8 Sex Myths Debunked
Myths about sex are as old as creation. They are are so entrenched that it is difficult to even decide where to begin looking for the facts. From penis size to G-spots to edible aphrodisiacs, how can you sift what is true from the invented chaff? American paediatricians, Rachel C. Vreeman, and Aaron E. Carroll, in their book, Don’t Put That In There! And 69 Other Sex Myths Debunked provide the latest scientific studies to separate urban legend from biological fact.
"Even as adults we never really asked anyone about these things or looked at the science behind them," Vreeman explained. So she and Carroll set out to compile and debunk 70 classic myths to help people learn the facts once and for all. Here are a few of them
MYTH: Women Really Care About Penis Size
Sure, some individual women might care, but overall, "there's pretty good research showing that penis size matters a lot more to men than to women," says Vreeman. In a survey of 50,000 heterosexual people, "85 percent of women actually said that they’re satisfied with their partner's size," while only 55 percent of men were satisfied with how they measured up. Whatever the size of the equipement, there is an appropriate position for every size.
MYTH: Women NEED Clitoral Stimulation to Climax
Actually, women can have orgasms dozens of different ways. From stimulating breasts and nipples to vaginal or anal penetration, there are a wide variety of roads to the finish line.

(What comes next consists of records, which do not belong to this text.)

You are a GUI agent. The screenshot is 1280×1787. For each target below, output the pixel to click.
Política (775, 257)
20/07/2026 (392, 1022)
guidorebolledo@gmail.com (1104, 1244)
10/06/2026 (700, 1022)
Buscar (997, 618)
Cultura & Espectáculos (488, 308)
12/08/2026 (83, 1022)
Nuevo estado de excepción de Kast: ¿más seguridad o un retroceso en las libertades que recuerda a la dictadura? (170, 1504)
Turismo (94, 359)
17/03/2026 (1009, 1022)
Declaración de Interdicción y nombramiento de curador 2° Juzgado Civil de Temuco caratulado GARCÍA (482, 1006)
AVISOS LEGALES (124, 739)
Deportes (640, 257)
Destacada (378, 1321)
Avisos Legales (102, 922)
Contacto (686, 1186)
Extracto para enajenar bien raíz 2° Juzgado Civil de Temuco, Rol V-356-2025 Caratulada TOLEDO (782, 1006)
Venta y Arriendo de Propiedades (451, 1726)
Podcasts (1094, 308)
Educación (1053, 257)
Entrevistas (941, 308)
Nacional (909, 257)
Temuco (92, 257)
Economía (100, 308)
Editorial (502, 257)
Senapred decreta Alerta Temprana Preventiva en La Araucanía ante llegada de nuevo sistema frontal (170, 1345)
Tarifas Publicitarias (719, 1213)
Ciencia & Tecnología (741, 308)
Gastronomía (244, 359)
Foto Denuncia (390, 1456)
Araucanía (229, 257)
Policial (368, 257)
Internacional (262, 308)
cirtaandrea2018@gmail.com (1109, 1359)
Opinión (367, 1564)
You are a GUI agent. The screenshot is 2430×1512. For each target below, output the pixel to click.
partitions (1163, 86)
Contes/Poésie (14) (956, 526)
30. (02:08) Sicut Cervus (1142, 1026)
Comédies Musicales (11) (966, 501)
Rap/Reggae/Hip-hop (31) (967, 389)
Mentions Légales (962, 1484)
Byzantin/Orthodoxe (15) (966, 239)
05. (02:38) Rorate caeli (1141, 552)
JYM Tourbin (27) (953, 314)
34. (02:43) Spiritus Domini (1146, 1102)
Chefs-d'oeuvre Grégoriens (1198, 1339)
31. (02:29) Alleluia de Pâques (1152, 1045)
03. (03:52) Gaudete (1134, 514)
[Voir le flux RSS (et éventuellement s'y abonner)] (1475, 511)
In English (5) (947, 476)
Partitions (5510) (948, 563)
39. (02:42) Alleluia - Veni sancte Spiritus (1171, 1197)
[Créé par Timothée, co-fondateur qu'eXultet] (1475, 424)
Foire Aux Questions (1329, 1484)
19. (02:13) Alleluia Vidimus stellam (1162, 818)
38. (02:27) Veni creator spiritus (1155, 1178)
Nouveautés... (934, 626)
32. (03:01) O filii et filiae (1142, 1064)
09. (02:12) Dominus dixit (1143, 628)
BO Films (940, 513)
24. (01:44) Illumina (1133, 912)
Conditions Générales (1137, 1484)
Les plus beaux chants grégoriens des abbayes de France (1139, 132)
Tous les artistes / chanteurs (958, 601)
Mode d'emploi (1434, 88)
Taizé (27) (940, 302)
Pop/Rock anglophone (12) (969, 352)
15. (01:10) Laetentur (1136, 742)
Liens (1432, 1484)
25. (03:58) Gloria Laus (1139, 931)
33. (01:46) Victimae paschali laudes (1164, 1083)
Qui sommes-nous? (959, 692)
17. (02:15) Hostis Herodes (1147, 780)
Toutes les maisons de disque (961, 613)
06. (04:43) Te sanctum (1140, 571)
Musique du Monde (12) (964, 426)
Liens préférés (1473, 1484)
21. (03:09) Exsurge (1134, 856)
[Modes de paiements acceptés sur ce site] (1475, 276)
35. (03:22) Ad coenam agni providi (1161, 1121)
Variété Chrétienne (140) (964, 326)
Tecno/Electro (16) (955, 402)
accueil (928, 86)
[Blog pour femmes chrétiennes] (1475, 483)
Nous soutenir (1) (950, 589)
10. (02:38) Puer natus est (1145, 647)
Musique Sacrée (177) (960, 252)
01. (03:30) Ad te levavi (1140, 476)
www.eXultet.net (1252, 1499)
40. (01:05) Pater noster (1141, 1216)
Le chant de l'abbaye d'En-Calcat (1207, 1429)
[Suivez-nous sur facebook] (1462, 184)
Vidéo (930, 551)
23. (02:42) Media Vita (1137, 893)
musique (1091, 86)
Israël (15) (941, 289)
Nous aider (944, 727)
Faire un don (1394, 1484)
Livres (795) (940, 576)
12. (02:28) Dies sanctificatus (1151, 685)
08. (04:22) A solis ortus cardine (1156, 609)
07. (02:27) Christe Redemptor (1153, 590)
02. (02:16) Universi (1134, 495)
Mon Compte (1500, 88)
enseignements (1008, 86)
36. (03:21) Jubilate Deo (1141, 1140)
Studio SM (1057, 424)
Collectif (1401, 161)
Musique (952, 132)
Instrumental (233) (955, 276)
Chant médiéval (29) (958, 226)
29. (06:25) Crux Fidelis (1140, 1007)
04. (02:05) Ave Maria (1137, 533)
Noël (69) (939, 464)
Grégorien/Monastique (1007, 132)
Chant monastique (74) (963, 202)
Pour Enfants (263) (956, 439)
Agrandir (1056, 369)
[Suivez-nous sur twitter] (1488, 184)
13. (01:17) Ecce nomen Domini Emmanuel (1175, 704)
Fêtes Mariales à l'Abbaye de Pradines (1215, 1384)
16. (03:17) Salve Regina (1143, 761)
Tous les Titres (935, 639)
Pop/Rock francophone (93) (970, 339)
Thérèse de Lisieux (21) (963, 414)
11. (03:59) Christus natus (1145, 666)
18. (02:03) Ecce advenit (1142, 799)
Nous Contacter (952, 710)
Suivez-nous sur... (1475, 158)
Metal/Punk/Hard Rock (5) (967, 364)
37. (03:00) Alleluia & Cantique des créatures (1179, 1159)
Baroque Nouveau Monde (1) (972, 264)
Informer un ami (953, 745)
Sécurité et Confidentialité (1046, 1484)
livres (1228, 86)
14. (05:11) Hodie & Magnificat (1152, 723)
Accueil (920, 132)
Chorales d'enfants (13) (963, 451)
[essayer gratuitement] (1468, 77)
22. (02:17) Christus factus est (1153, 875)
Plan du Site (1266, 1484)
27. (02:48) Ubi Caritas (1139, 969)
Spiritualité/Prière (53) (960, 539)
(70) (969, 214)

And interestingly, orgasms that arise from touching other areas of the body besides the genitals are called "zone orgasms," according to Vreeman and Carroll.
MYTH: Only Men Have Wet Dreams
Wet dreams are really just climaxing in your sleep, and we tend to associate them with men (teenage boys, in particular). However, in a 1986 study, researchers evaluated 245 women at a Midwestern university and found that 37 percent of them had experienced a wet dream, and 30 percent of them had had one within the past year, write Vreeman and Carroll. Sure, it's an old study, but we're guessing a quick poll of your girlfriends will also back this one up: Women can definitely orgasm in their sleep. Next time you have a particularly erotic dream, this might help you decode it.
MYTH: Having Sex Will Help You Lose Weight
If only. While sex does burn calories, it will only burn around 85 to 150 calories for 35 minutes of sex. Since you need to theoretically burn about 3,500 calories to lose one pound of body weight, you’d have to have sex about 35 times to lose a pound, write Vreeman and Carroll. And unfortunately, most people don’t last that long. On average, the increase in heart rate from sex is about the same as walking up two flights of stairs, the authors add. However, these seven exercises for better sex will help you burn calories andboost your sex life.
MYTH: It's Unhealthy to Swallow
Some people think semen is high in calories, while others say it's unsanitary. Both are wrong, write Vreeman and Carroll. The human mouth is filled with far more bacteria than semen is. In fact, most ejaculate is sterile, unless the man producing it has an STI.
MYTH: Men Have Their Sexual Peak in Their Late Teens, Women In Their Late Twenties
Wrong. There is no scientifically proven sexual peak, explains Vreeman. "Women especially have this idea that men peak earlier and women peak later. But how are we defining this—hormonal peaks? When you have the most sex or the most orgasms?" There are so many factors that it’s impossible to pin down one age for men or women that will be their sexual apex. This myth is particularly damaging "when it makes women feel guilty or that their best sexual years are behind them," Vreeman continues. "Sexual desire is a fluctuating process and is related to a lot more factors than age." Here's a look at some of the different ages that women found themselves to be the sexiest.
MYTH: Every Woman Has A G-Spot
Ah, the G-Spot, the holy grail of orgasms. But it turns out that researchers still aren't entirely sure if it exists or if all women have one. "There's no good science to prove or disprove it," says Vreeman. "There's no physical spot we can see on a scan, but there are often places where nerves and blood flow come together that we can't see." However other researchers—not to mention regular women—are adamant that it exists and it's wonderful. The bottom line: "If a woman doesn't have that spot, she shouldn't fixate on finding it," suggests Vreeman. "Just focus on experiencing sex in a way that's enjoyable for you." Try these four orgasms every woman should have, whether you've found your G-spot or not.
MYTH: Oral Sex Is Safer Than Vaginal Sex
Only in terms of pregnancy prevention, unfortunately. While it's slightly easier to transmit STI's through vaginal sex, oral sex can definitely transmit infection whether you are on the giving or receiving end. Herpes, gonorrhea and chlamydia can all spread through oral, in addition to HPV and HIV. So if you're not sure of your partner's status, your best bet is to use a condom or dental dam when going down, suggest the authors.